**** SOURCE DOCUMENT
- IATA: SQI; ICAO: KSQI;

Summary
- Airport type: Public
- Serves: Rock Falls, Illinois
- Time zone: UTC−06:00 (-6)
- • Summer (DST): UTC−05:00 (-5)
- Elevation AMSL: 648 ft / 198 m
- Coordinates: 41°44′25″N 089°40′51″W﻿ / ﻿41.74028°N 89.68083°W
- Website: http://www.whitesidecountyairport.org
- Interactive map of Whiteside County Airport

Runways
| Direction | Length |  | Surface |
| ft | m |
| 7/25 | 6,500 | 1,981 | Asphalt |
| 18/36 | 3,900 | 1,189 | Asphalt |

Statistics (2021)
- Aircraft operations: 33,000
- Based aircraft: 42

= Whiteside County Airport =

Airport in Rock Falls, Illinois, US

The Whiteside County Airport , also known as Joseph H. Bittorf Field, is a public-use airport serving Rock Falls, Illinois, United States, as well as the Sauk Valley and Dixon area.

==Facilities and aircraft==
The airport has two runways. Runway 7/25 measures 6499 x 150 ft (1981 x 46 m) and is friction. This length makes the runway capable of serving aircraft from the Boeing 737 and Airbus A320 families.

The other runway, 18/36, is 3900 x 100 ft (1189 x 30 m) and is also asphalt.

The airport's FBO is Sauk Valley Aviation. The airport offers fueling and parking services in addition to aircraft rental and flight training; aircraft maintenance, modifications, cleaning, and parts; and pilot services like a courtesy car, lounge, and WiFi.

Based on the 12-month period ending March 31, 2021, the airport averages 90 aircraft operations per day, or roughly 33,000 per year, consisting of 98% general aviation, 2% air taxi, and <1% military. For that same time period, there are 42 aircraft based on the field: 40 single-engine and 2 multi-engine airplanes.

==Accidents and incidents==
- On July 27, 2006, a Beechcraft Baron executed a forced landing at Whiteside County Airport. The aircraft had been in a holding pattern following a missed approach at the airport when an engine failed. Instrument Meteorological Conditions prevailed at the time. The pilot received serious injuries. The probable cause of the accident was determined to be fuel exhaustion due to the pilot's failure to ensure an adequate supply of fuel for the flight.
- On July 23, 2021, a Cessna 150 flown by aviation YouTube personality Dan Gryder crashed while flying at the Whiteside County Airshow near the airport. The aircraft performed an off-airport emergency landing and flipped onto its top. Neither Gryder nor his passenger were injured, and both refused medical treatment. The cause of the crash is under investigation.
********
**** LISTED RECORDS
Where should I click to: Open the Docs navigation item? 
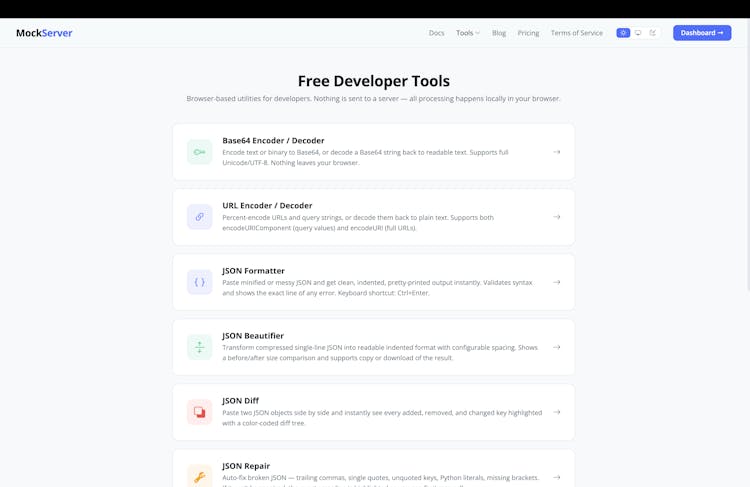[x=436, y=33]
********
**** LISTED RECORDS
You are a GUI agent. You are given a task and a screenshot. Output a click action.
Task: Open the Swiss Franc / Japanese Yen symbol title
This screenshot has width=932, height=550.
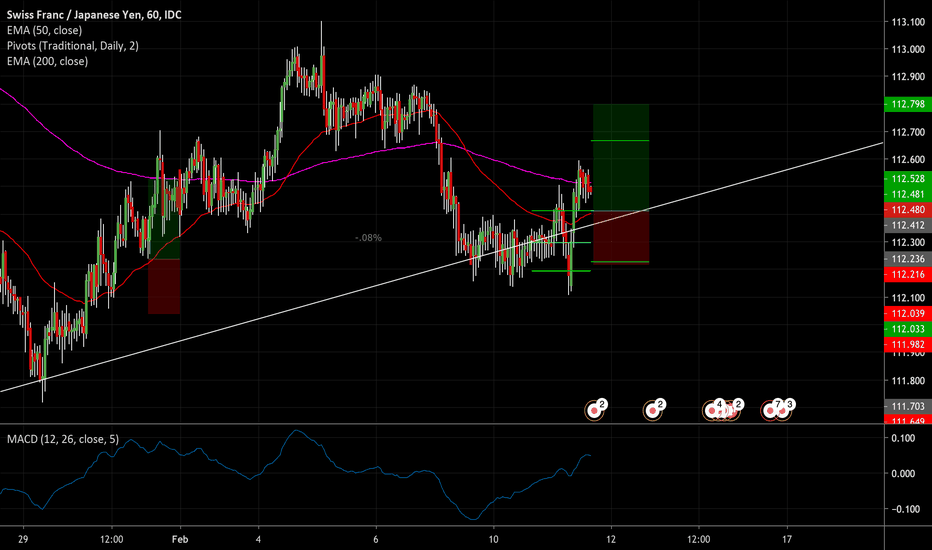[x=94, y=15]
********
§ **TASK REQUIREMENTS**:
1. For each statement, answer yes or no according to the Whiteside County Airport article, and quote the deciding words: (a) The airport is also known as Joseph H. Bittorf Field. (b) The July 27, 2006 forced landing was caused by a bird strike. (c) The passenger in the July 23, 2021 Cessna 150 crash was injured.
2. Retype everything in the Whiteside County Airport article from "The Whiteside County Airport" down to "lounge, and WiFi.".
The rows have no connection to the Whiteside County Airport article.

§ **ANSWERS BY TASK**:
1.
(a) Yes: "also known as Joseph H. Bittorf Field"
(b) No: "The probable cause of the accident was determined to be fuel exhaustion due to the pilot's failure to ensure an adequate supply of fuel for the flight."
(c) No: "Neither Gryder nor his passenger were injured"

2.
The Whiteside County Airport , also known as Joseph H. Bittorf Field, is a public-use airport serving Rock Falls, Illinois, United States, as well as the Sauk Valley and Dixon area.

==Facilities and aircraft==
The airport has two runways. Runway 7/25 measures 6499 x 150 ft (1981 x 46 m) and is friction. This length makes the runway capable of serving aircraft from the Boeing 737 and Airbus A320 families.

The other runway, 18/36, is 3900 x 100 ft (1189 x 30 m) and is also asphalt.

The airport's FBO is Sauk Valley Aviation. The airport offers fueling and parking services in addition to aircraft rental and flight training; aircraft maintenance, modifications, cleaning, and parts; and pilot services like a courtesy car, lounge, and WiFi.